* Zu erledigen
Setze das unten stehende Interview mit Mazlum Abdi bitte nach seinem letzten Satz fort.

* Textabschnitt

Der Generalkommandant der Demokratischen Kräfte Syriens, Mazlum Abdi, warnt in einem Interview vor einem bevorstehenden Angriff auf Kobanê. Die Türkei habe konkrete Pläne, die Stadt anzugreifen.


In einem Interview von Shirin Jaafari mit The World bewertete der Generalkommandant der Demokratischen Kräfte Syriens (QSD), Mazlum Abdi, die aktuellen Entwicklungen in Syrien.

Was können Sie zu den Berichten über die türkischen Truppen sagen, die in der Nähe der Grenze zusammengezogen werden? Steht ein Einmarsch bevor?

Ihre Berichte sind korrekt. Es gibt eine Truppenaufstockung. Es findet eine Mobilisierung statt. Außerdem sind die Drohnen der türkischen Armee im Einsatz, um die Angriffe zu decken. In den letzten Tagen haben die Angreifer also versucht, den Euphrat zu überqueren und sich dann in Richtung Kobanê zu bewegen. Unsere Kräfte haben sich ihnen entgegengestellt und sie zurückgedrängt. Es liegen uns Informationen über ihre Pläne, Kobanê anzugreifen, vor.

Haben Sie Ihre Bedenken an die USA weitergegeben? Wie haben diese reagiert?

Wir arbeiten also schon seit Jahrzehnten mit der internationalen Koalition und den US-Streitkräften zusammen. Wir stehen in Kontakt mit dem Verteidigungsministerium, dem Außenministerium und auch dem Weißen Haus. Wir wissen, dass sich die USA einsetzen und Druck auf die Türkei aufbauen, dass sie versuchen zu vermitteln und diese Entwicklungen abzuwenden. Jegliche Verletzung an der türkisch-syrischen Grenze muss abgewandt werden.

* Erfasste Angaben
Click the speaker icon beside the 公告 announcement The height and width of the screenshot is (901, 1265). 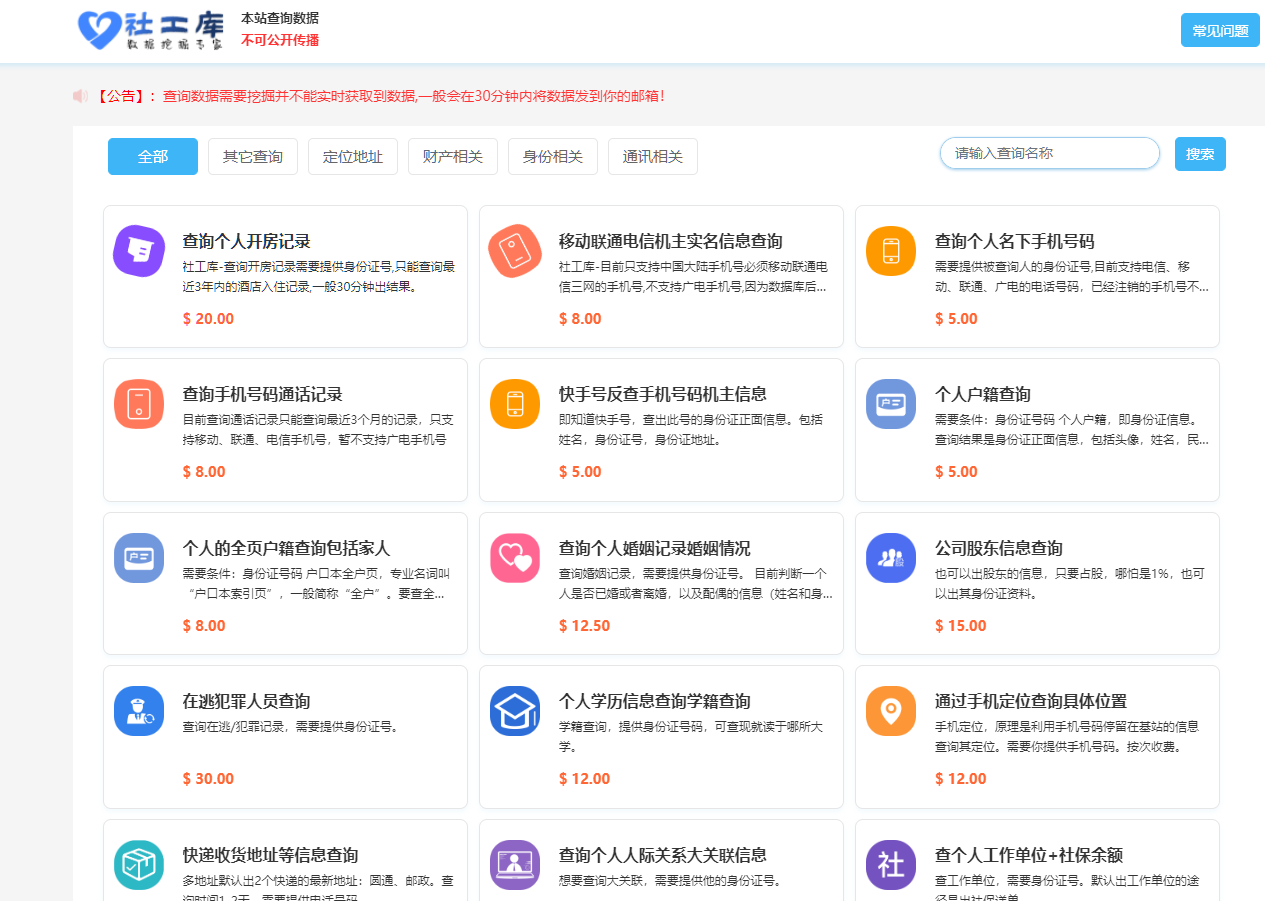click(80, 95)
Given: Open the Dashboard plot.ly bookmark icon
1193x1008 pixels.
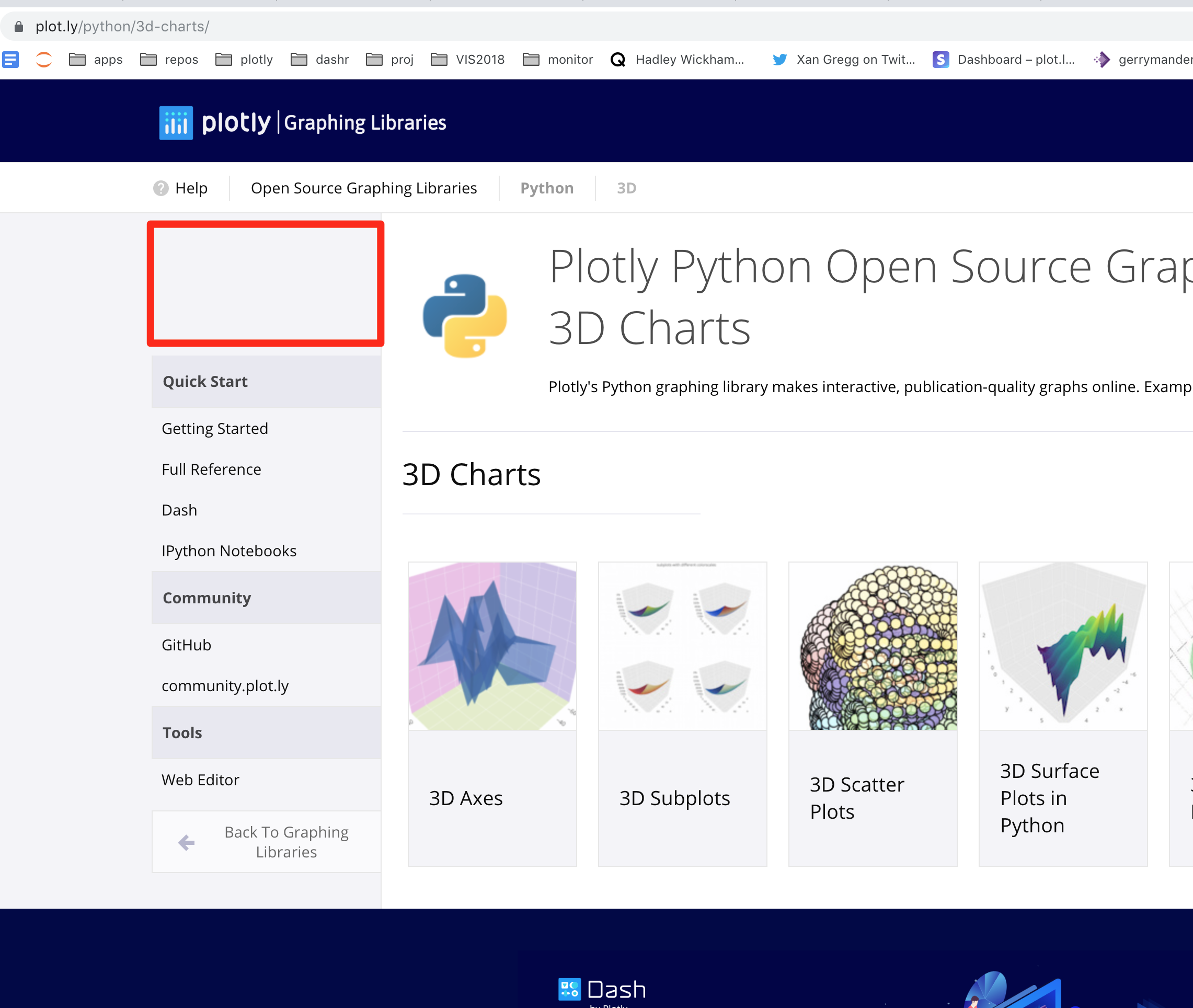Looking at the screenshot, I should [940, 60].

* Antwort
Die USA setzen alles daran, diese Angelegenheit im Dialog zu lösen. Wir sind dankbar für ihre Bemühungen. Trotz alledem gibt es im Moment keinen dauerhaften Waffenstillstand. Wir haben erst vor wenigen Minuten (18.12.) von einer vorübergehenden Verlängerung der bisherigen Waffenruhe um eine weitere Woche gehört. Wir haben also jetzt für eine Woche eine Waffenruhe, was gut ist. Aber wir versuchen, mit unseren Partnern zwei Dinge zu erreichen: erstens einen dauerhaften Waffenstillstand und zweitens die Berücksichtigung der türkischen Sicherheitsbedenken.

Ihre Kräfte sind auch für die Sicherheit in mehreren großen Lagern und Gefängnissen, in denen Tausende von ehemaligen IS-Mitgliedern und deren Familien untergebracht sind, zuständig. Wurde die Sicherheit in diesen Lagern durch die jüngsten Entwicklungen in Syrien beeinträchtigt?

Sicherlich ist die Sicherheit dieser Einrichtungen beeinträchtigt. Wer schützt und bewacht diese Einrichtungen? Diese Menschen befinden sich jetzt hauptsächlich in den kurdischen Gebieten. Sie sind damit beschäftigt, die Häuser und Städte dort zu schützen. Das hat Auswirkungen auf die Sicherheit der Lager und Gefängnisse.

Letztendlich geht es um die Stabilität und den Schutz von ganz Syrien und nicht nur um den einen oder anderen Standort im Nordosten des Landes. Deshalb arbeiten wir mit unseren amerikanischen Partnern zusammen, um in ganz Syrien Schutz und Stabilität zu gewährleisten. In ganz Syrien gibt es eine Stabilisierung, außer bei uns.

Deshalb arbeiten wir mit den Amerikanern zusammen, um für die Stabilität und den Schutz auch unserer Region zu sorgen. Das wird uns in die Lage versetzen, unsere Verpflichtungen in Bezug auf die Gefangenenlager zu erfüllen.

Sind Sie besorgt, dass der IS die Situation ausnutzt und die Gefangenen befreien könnte?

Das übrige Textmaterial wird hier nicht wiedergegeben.